The figure (p. 26 in the ClassNotes) attempt to explain why the rate of pressure change as you move or down in the atmosphere depends on air density.  In particular why does air pressure decrease more quickly when you move upward through high density air than if you move upward through low density air.



There's a lot going on in this picture, we'll examine it step by step.

1.The sea level pressure is the same, 1000 mb, in both pictures.  Since pressure is determined by the weight of the air overhead, the weight of the air overhead in the left picture is the same as in the right picture.  The amount (mass) of air above sea level in both pictures is the same.

2.  There is a 100 mb drop in pressure in both air layers.  Pressure has decreased because air that was overhead (the air between the ground the level of the dotted line) is now underneath.  Because the pressure change is the same in both pictures the weight of the air layers are the same.  The thin layer at left has the same weight as the thicker layer at right.  Both layers contain the same amount (mass) of air.

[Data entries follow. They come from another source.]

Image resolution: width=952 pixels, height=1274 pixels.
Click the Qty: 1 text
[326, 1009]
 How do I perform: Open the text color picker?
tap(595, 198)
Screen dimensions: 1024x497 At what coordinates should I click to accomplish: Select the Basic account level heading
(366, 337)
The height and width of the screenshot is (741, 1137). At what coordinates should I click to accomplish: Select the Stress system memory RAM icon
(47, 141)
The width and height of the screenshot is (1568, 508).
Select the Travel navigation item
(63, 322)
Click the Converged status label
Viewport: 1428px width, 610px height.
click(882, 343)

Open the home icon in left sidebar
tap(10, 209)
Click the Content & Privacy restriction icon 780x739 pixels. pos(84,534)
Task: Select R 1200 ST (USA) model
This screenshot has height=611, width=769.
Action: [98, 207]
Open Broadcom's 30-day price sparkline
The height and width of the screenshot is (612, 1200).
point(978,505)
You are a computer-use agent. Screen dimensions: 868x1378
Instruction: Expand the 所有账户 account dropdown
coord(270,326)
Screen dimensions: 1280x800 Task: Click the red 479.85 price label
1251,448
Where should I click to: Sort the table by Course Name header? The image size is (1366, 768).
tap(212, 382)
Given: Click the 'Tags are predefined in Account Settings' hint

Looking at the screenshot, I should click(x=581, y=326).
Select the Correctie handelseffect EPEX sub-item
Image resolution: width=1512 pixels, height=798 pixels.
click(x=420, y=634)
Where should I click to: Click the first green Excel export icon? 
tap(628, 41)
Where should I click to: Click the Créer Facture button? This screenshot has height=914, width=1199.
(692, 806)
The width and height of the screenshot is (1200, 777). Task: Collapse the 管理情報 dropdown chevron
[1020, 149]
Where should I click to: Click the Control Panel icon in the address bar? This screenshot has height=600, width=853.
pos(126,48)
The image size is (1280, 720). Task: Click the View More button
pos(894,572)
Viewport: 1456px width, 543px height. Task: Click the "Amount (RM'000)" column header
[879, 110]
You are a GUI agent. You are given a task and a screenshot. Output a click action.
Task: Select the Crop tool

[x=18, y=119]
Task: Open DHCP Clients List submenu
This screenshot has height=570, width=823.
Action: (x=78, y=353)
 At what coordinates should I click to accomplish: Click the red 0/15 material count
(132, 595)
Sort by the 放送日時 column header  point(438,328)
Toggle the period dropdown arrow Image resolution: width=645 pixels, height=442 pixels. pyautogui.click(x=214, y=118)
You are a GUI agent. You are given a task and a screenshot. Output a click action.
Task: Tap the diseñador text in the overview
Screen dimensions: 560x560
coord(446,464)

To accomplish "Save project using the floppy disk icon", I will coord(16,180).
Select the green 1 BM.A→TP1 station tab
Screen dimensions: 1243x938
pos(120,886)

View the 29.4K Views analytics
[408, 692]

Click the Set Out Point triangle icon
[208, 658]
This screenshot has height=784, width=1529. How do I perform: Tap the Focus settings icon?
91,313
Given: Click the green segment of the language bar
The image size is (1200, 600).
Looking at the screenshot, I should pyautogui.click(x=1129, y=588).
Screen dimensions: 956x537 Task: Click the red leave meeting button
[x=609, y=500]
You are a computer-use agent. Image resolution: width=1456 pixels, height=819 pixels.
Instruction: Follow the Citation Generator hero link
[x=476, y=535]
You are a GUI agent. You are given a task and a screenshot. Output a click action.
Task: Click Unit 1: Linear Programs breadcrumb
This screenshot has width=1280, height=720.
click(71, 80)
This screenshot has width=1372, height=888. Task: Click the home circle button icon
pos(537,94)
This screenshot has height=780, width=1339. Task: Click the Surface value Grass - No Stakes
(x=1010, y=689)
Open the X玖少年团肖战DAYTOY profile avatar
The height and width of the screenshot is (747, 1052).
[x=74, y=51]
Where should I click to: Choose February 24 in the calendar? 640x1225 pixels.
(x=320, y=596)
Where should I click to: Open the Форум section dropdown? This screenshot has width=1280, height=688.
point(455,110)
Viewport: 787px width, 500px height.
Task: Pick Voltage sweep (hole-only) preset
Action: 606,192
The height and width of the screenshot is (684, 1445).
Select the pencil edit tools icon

3.  Both layers contain the same amount (mass) of air.  The air in the layer at left is thinner.  The air is squeezed into a smaller volume.  The air in the layer at left is denser than the air in the layer at right.

4.  To determine the rate of pressure decrease you divide the pressure change (100 mb for both layers) by the distance over which that change occurs.  The 100 mb change takes place in a shorter distance in the layer at left than in the layer at right.  The left layer has the highest rate of pressure decrease with increasing altitude.


So both the most rapid rate of pressure decrease with altitude and the densest air are found in Layer A.

The fact that the rate of pressure decrease with increasing altitude depends on air density is a fairly subtle but important concept.  This concept will come up 2 or 3 more times later in the semester.  For example, we will need this concept to explain why hurricanes can intensify and get as strong as they do.